Une sorte de boîte de Pandore aux effets incontrôlables : « Les bactéries miroirs échapperaient probablement à de nombreuses réactions du système immunitaire humain, animal et végétal et, dans chaque cas, provoqueraient des infections mortelles qui se propageraient sans contrôle », alerte le Professeur Vaughn Cooper, biologiste évolutionniste à l’Université américaine de Pittsburgh, l’un des auteurs du rapport.
Insensible à nos antibiotiques et non détectées par notre système immunitaire (ni dans la nature par les prédateurs qui limitent traditionnellement les populations bactériennes), ces vies miroirs pourraient se reproduire à l’infini. La seule chose qui pourrait les freiner, c’est le manque de nourriture. Mais les chercheurs craignent que ces bactéries miroirs s’adaptent en développant finalement la capacité de manger notre nourriture.
Le son de cloche n’était pas du tout le même le 21 mai 2010. À l’époque, le même magazine Science se réjouissait d’une avancée majeure dans le domaine scientifique : une « première cellule contrôlée par un génome synthétique » mise au point par une équipe de recherche en biotechnologie. En d’autres termes, l’ADN entier d’une bactérie avait été fabriqué par synthèse chimique par ces scientifiques, qui avaient démontré qu’elle fonctionnait normalement. Si la nouvelle avait eu l’effet d’une bombe dans le milieu de la recherche, près de 15 ans plus tard, c’est panique à bord.
« Difficile de remettre ce génie dans la bouteille »
« À moins que des preuves convaincantes n’émergent qu’il n’existe pas de dangers extraordinaires, nous ne devrions pas créer une vie miroir », déclare Kate Adamala, biologiste synthétique à l’Université du Minnesota (États-Unis) dans les colonnes du Guardian. Ce qu’elle redoute, notamment, c’est l’accident de laboratoire, qui laisserait les bactéries miroirs se propager dans l’environnement. Un tel incident serait sans doute irrattrapable. De quoi donner des idées aux réalisateurs de séries.

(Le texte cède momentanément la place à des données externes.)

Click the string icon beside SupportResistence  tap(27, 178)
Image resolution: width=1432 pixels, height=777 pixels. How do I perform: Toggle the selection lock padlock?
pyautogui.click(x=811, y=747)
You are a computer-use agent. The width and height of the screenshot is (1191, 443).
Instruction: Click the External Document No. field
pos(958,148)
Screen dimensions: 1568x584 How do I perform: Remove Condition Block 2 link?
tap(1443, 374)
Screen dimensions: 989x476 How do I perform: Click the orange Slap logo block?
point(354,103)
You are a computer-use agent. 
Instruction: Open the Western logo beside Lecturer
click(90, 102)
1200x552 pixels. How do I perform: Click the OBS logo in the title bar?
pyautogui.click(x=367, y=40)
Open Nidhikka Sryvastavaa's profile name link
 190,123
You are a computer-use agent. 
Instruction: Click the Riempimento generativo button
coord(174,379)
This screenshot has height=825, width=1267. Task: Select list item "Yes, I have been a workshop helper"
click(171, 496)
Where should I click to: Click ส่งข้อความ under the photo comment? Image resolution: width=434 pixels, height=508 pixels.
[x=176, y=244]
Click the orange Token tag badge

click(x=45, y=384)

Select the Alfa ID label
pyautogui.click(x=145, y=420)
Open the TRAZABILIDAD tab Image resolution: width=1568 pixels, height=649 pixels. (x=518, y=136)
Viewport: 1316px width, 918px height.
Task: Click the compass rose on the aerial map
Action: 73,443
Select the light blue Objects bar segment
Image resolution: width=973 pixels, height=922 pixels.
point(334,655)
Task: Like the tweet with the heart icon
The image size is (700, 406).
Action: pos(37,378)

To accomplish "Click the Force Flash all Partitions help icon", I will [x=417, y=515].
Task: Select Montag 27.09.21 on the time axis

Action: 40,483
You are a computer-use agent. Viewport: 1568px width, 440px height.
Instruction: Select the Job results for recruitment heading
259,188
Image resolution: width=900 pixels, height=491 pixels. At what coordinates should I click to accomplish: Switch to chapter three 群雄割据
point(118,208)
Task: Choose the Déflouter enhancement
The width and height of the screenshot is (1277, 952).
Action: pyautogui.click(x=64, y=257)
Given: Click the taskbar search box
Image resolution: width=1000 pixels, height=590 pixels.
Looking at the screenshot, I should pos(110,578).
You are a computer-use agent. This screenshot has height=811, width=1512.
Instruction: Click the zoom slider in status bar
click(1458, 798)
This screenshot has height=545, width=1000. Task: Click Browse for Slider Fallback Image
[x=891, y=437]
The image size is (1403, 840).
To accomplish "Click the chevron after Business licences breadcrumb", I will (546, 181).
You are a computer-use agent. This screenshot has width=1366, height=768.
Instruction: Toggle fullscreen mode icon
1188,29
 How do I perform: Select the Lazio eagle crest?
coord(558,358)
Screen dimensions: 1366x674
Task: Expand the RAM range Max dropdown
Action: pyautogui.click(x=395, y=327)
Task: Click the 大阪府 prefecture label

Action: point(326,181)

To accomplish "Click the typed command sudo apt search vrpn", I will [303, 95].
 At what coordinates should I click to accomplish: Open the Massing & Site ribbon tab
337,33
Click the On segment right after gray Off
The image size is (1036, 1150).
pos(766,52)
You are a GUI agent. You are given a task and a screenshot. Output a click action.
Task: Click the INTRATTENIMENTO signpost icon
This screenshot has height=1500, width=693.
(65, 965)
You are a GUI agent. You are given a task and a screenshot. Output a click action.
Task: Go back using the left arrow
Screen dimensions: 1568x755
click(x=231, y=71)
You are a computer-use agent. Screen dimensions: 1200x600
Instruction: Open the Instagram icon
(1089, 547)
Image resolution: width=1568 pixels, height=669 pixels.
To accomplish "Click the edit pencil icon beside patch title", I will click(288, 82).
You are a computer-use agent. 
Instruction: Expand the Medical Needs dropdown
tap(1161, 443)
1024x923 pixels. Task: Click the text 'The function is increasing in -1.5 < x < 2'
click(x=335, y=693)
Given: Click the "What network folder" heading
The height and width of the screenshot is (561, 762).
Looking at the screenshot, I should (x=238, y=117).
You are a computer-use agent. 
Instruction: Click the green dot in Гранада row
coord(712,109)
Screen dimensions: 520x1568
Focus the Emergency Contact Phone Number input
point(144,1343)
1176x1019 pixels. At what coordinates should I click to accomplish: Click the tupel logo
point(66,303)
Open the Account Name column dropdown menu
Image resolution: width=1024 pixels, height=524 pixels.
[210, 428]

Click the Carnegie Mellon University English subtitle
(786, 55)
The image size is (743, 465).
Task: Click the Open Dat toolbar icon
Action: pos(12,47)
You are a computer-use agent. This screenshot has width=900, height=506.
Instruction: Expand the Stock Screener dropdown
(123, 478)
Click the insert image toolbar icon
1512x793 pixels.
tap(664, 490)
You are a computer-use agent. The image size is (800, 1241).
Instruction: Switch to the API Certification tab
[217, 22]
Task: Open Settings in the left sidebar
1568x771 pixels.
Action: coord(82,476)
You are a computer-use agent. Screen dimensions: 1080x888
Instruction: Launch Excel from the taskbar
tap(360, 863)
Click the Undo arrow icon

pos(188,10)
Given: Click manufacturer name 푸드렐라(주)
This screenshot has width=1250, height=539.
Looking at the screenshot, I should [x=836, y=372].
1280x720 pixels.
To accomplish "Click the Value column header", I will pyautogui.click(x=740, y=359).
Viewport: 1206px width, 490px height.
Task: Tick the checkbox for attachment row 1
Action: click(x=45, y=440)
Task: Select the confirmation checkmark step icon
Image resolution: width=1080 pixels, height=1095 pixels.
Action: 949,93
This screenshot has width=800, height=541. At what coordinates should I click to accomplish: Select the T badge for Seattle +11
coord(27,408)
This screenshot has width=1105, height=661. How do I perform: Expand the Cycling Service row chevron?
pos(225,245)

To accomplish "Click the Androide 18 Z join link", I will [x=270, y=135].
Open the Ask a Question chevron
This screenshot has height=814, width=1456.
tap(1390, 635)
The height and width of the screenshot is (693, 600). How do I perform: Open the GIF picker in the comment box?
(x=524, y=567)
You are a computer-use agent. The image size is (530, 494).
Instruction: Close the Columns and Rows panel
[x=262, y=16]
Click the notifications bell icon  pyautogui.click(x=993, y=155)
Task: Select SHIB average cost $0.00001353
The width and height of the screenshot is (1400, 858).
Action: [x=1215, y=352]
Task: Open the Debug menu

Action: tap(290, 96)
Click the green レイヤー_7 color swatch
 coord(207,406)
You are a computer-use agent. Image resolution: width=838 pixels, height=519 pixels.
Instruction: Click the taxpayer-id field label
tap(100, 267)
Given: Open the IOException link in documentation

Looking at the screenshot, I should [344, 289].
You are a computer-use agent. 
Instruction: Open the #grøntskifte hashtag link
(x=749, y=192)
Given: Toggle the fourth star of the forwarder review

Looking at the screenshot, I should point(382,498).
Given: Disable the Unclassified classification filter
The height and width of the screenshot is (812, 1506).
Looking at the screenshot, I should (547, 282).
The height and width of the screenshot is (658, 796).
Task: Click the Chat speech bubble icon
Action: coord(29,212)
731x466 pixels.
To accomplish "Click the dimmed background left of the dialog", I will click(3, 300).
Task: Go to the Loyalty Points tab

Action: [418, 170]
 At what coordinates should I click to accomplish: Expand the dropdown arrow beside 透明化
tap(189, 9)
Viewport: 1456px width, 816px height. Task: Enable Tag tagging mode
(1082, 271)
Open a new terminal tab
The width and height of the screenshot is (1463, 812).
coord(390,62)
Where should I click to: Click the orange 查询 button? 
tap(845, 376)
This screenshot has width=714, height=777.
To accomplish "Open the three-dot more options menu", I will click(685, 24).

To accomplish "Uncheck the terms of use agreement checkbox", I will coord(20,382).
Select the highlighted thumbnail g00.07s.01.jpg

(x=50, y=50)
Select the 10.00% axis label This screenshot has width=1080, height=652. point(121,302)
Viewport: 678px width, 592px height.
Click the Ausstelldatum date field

Toutefois, selon les estimations des scientifiques, la première bactérie miroir ne devrait pas voir le jour avant 10 à 30 ans. Ces derniers sont en effet loin de maîtriser le procédé même de création de ces bactéries miroirs. Certains ont quand même fait de petits pas vers la construction de microbes miroirs, mais la fabrication d’un organisme entier n’est pas pour demain, surtout si la prise de conscience est générale. Le Dr Kate Adamala travaillait à la création d’une cellule miroir, mais elle a changé d’avis l’année dernière après avoir étudié les risques en détail.
« C’est incroyablement difficile et de nouvelles technologies seront encore nécessaires pour y parvenir », assure Michael Kay, professeur en biochimie et expert de la question à l’université de l’Utah (États-Unis), dans un communiqué. « Mais parce que ces technologies fondamentales commencent à se développer et à émerger, nous avons pensé qu’il n’était pas prématuré d’ouvrir le débat. » Une initiative salutaire. De grandes biomolécules miroirs, tel que des protéines, ont par ailleurs déjà été synthétisées.
Dans le but d’aborder les mesures qui pourraient être prises pour prévenir les risques liés aux « bactéries miroirs», les auteurs du rapport ont prévu d’organiser une table ronde au sein de l’Institut Pasteur en 2025. « Si une cellule miroir était fabriquée, il deviendrait incroyablement difficile de remettre ce génie dans la bouteille. C’est l’une des principales raisons pour lesquelles nous voulons réfléchir à la prévention et à la réglementation bien en amont de tout risque réel », conclut Michael Kay.